The lymphatic channels are essentially the backup system that “cleans” up what cannot be transported away by the veins. The lymphatic vessels are the long channels that direct the excess tissue fluid now known as lymph. Along its path are filtration units known as lymph nodes. Immune cells that congregate in the lymph nodes remove debris and microbes and is an important part of the immune system. The filtered lymph is then emptied into the venous blood supply. In this way, accumulation of fluid within the tissues and swelling is avoided.

Tissue Swelling

Due to a genetic mutation, the cells that line the lymphatic vessels are abnormal or absent and do not allow for the entry of tissue fluid into the vessels. This means that the excess fluid remains in the tissue spaces around the cells. It leads to swelling known as lymphedema. This is also known as pitting edema because the fluid is spread away from the site when pressure is applied to it.

Over time a type of cell known as fibroblasts are stimulated. These cells are responsible for wound healing and the production of components of connective tissue, like collagen. Eventually the area becomes hardened due to fibrosis and the edema changes over to the non-pitting type. In addition, immune activity at the site is affected thereby predisposing a person to recurrent bacterial infections.

Signs and Symptoms

The main symptom is swelling of the lower leg (usually limited below the knee). It affects both legs but the right leg tends to be worse. Infant males may have a swollen scrotum (hydrocele).
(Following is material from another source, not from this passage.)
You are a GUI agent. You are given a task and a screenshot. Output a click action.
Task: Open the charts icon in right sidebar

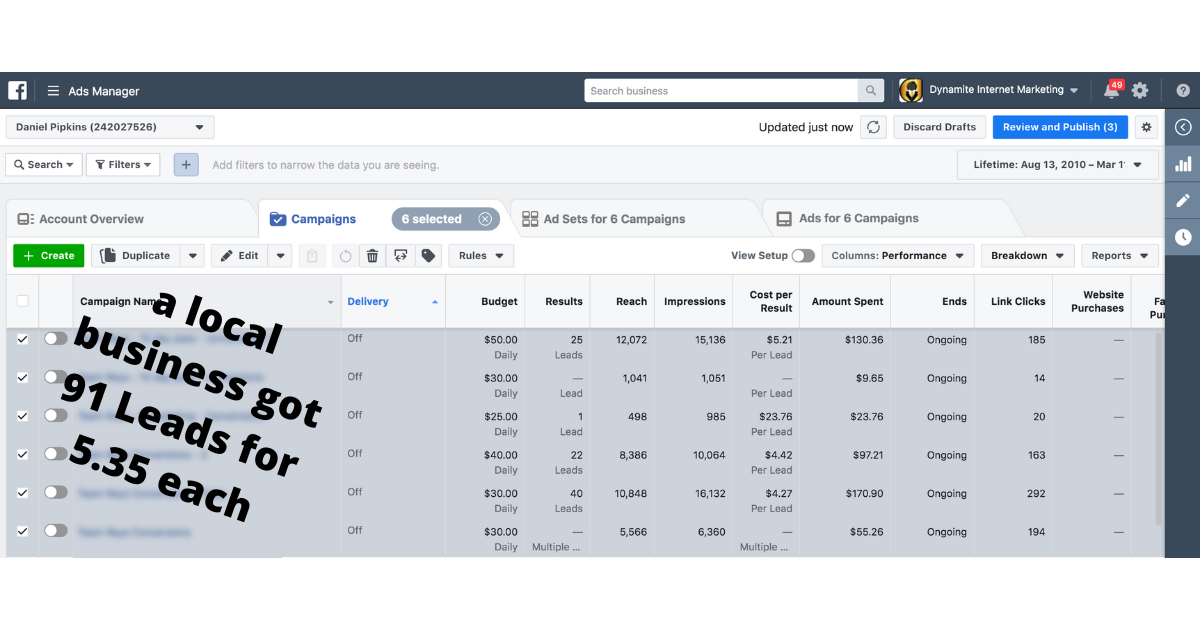tap(1183, 164)
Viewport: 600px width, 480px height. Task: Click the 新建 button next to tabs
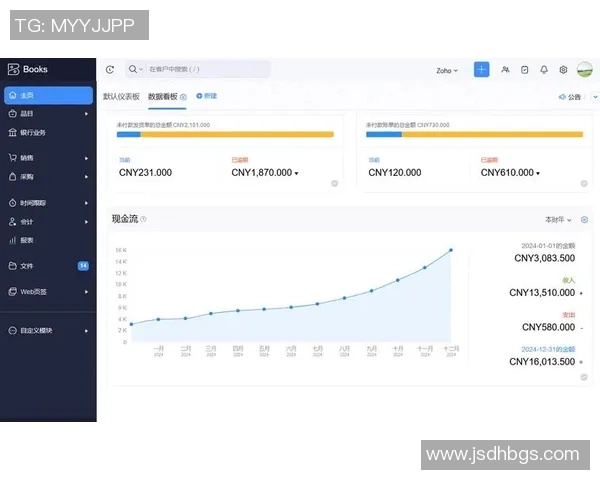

It is important to note that swelling can occur at any site where the lymphatic vessels are abnormally small or absent. Gravity does play a role in the presentation as the fluid accumulates in the lowest parts of the body, like the legs. The swelling is generally soft and pitting. Certain affected areas may be hard with a “woody” feeling due to fibrosis. The swollen area may be warm to touch.

Cellulitis is common in patients with Milroy disease. The swelling in these cases is worse than just the disease on its own, there is usually redness of the skin, heat and tenderness. An oozing wound may also be present.

Apart from these symptoms, there may also be :

  • Upslanting toenails
  • Enlarged leg veins
  • Wart-like growths (papillomas)
  • Thickened skin with deep creases

Pictures of Milroy Disease

Pictures from Dermatology Atlas Brazil courtesy of Samuel Freire da Silva, M.D.

Milroy Disease Causes

In many cases of Milroy disease, the cause is unknown. In other cases a certain type of genetic defect has been identified. Genes are the blueprint of all living organisms. It provides the details for the formation of every part of the body. In Milroy disease there are mutations in the FLT4 gene which code for protein that influences the development and functioning of the lymphatic cells. This protein that is affected is known as vascular endothelial growth factor receptor 3 (VEGFR-3). Ultimately this means that the lymphatic vessels and nodes are small or absent and therefore not functioning as it should. Lymphatic drainage is ultimately impaired.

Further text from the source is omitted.